Segment Start: AVAILABLE RECORDS

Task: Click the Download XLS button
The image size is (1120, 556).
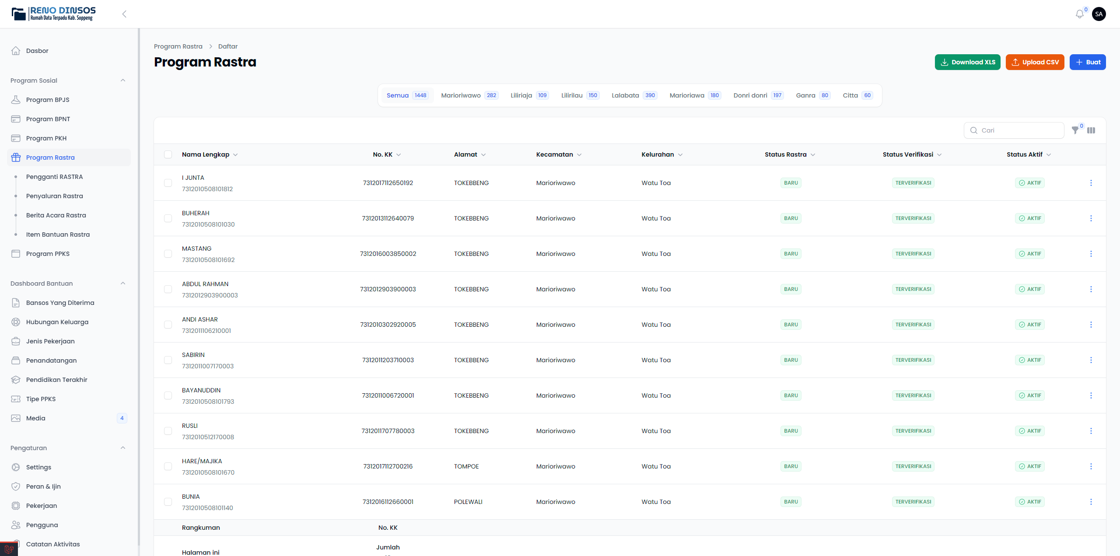Action: pyautogui.click(x=967, y=62)
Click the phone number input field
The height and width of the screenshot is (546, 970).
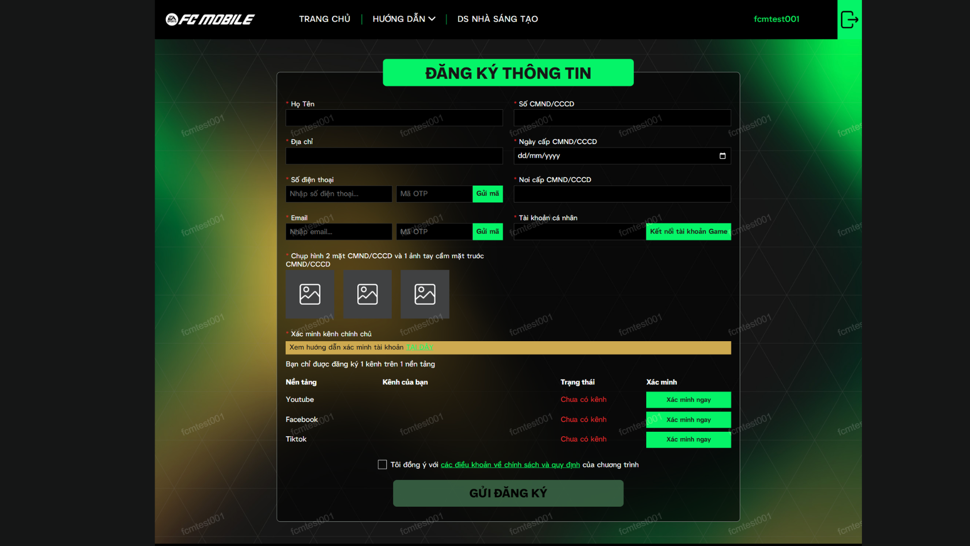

Segment End: AVAILABLE RECORDS

WORK ORDER:
A verbatim copy of every record above is required, with all pictures omitted.

OUTPUT OF THE EXERCISE:
Task: Click the Download XLS button
The image size is (1120, 556).
Action: pyautogui.click(x=967, y=62)
Click the phone number input field
The height and width of the screenshot is (546, 970).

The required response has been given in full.